* [Task description]: No pictures, please. Copy exactly the lines from the one with "You are a GUI" through the final line below.
┌─ Information given
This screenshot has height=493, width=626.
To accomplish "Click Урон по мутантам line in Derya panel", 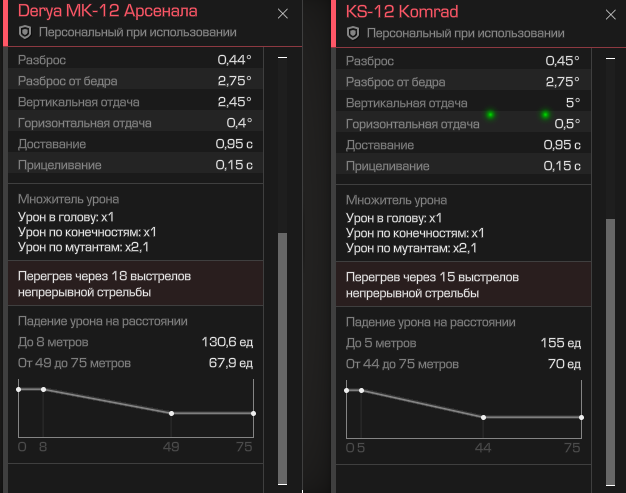I will 87,247.
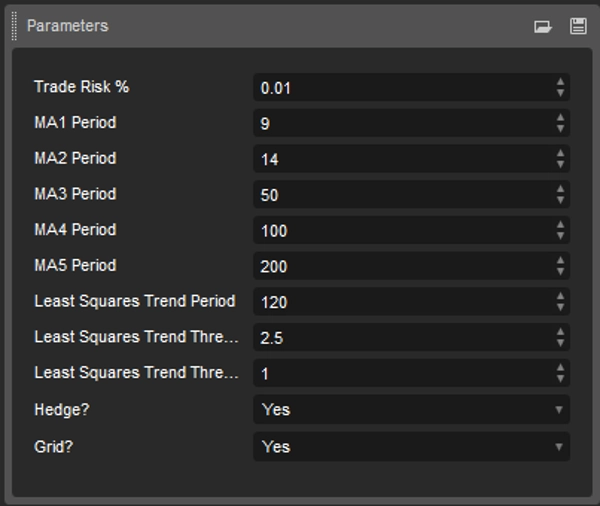Decrease MA3 Period using down arrow
Viewport: 600px width, 506px height.
tap(560, 200)
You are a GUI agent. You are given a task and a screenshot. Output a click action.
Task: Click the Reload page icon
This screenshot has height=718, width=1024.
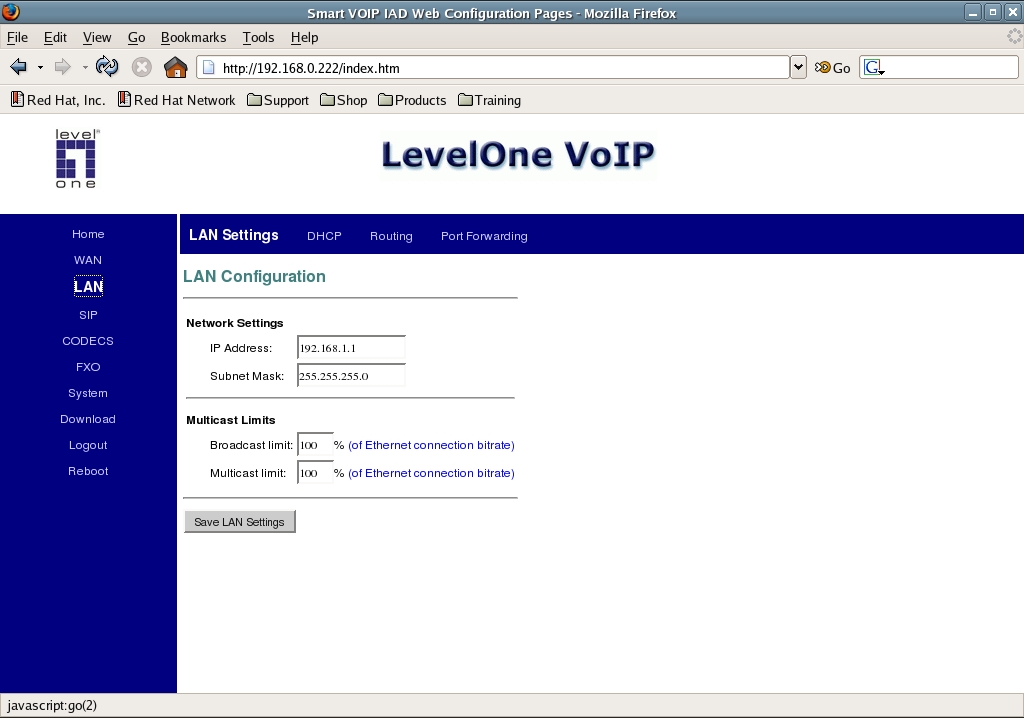(x=107, y=67)
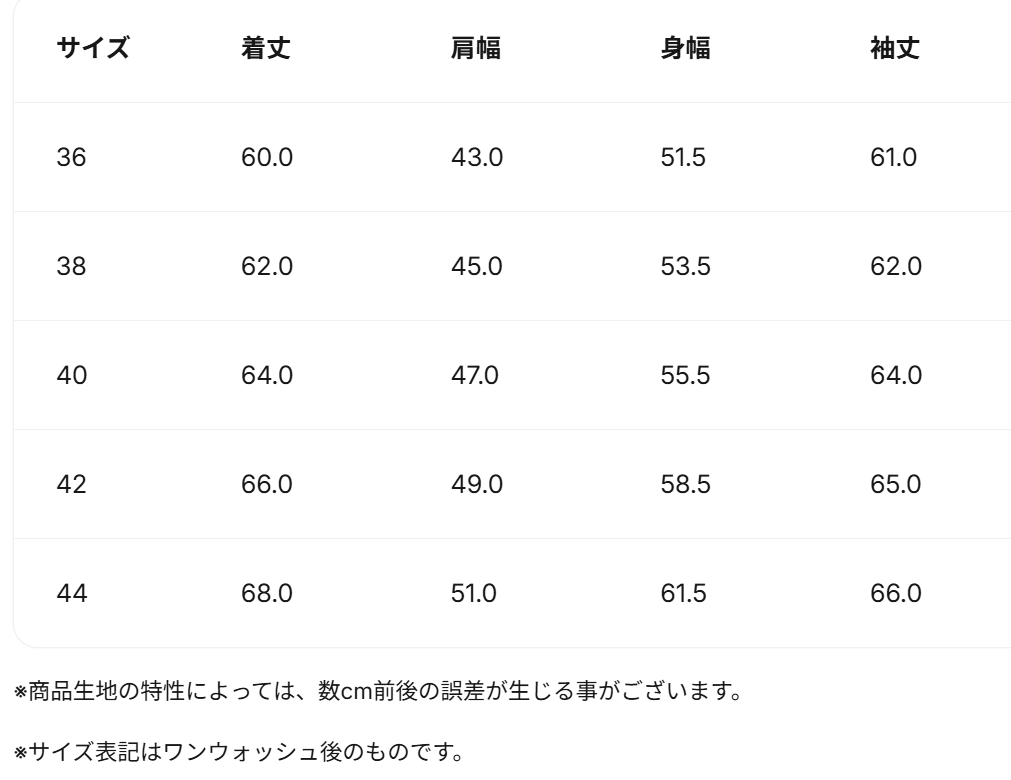Click the 肩幅 value 45.0
Viewport: 1011px width, 780px height.
click(476, 266)
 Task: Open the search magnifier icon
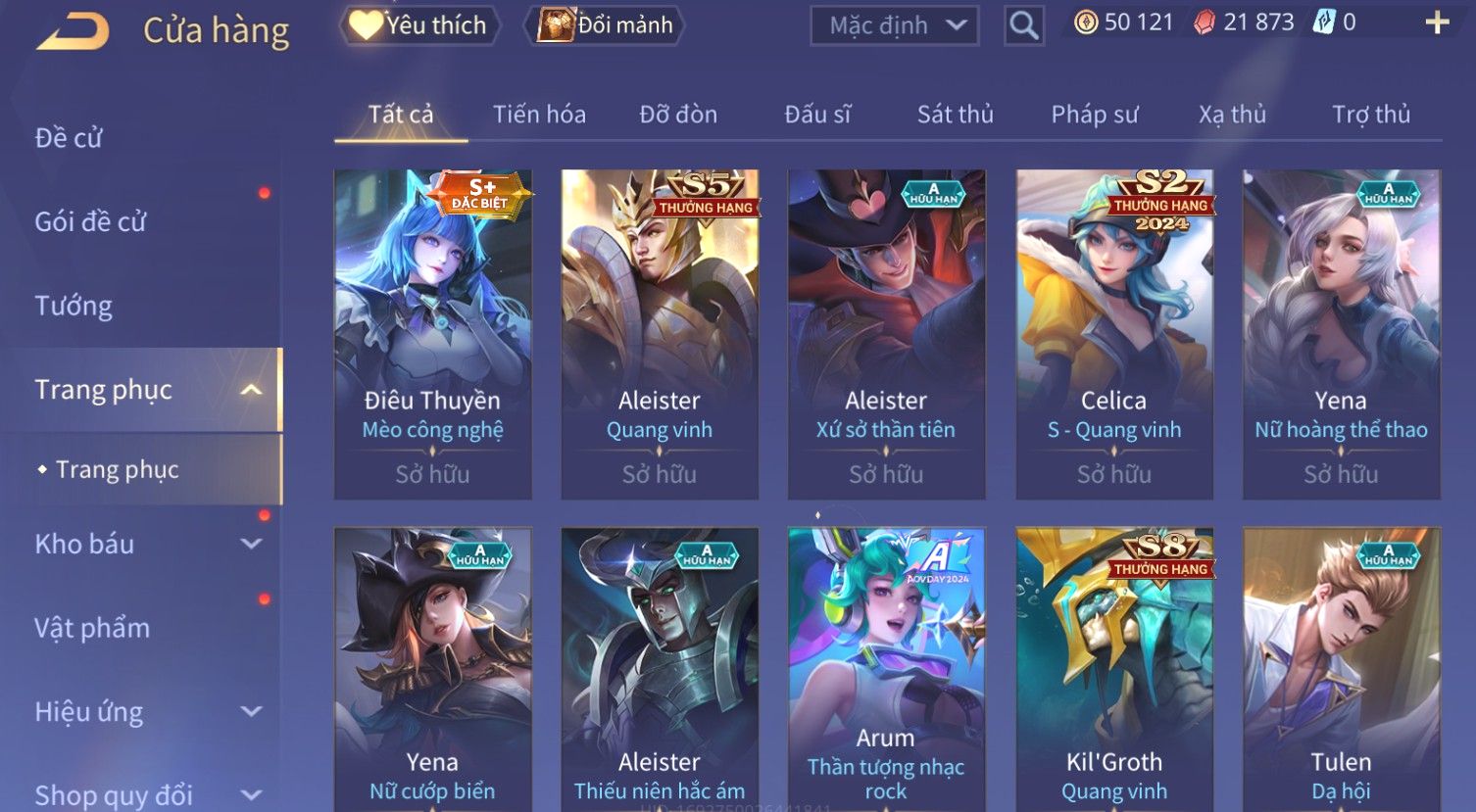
└─
* [Response to the task]:
You are a GUI agent. You are given a task and a screenshot. Output a click action.
Task: Click the Reload page icon
This screenshot has height=718, width=1024.
(x=107, y=67)
Click the 肩幅 value 45.0
Viewport: 1011px width, 780px height.
click(476, 266)
 Task: Open the search magnifier icon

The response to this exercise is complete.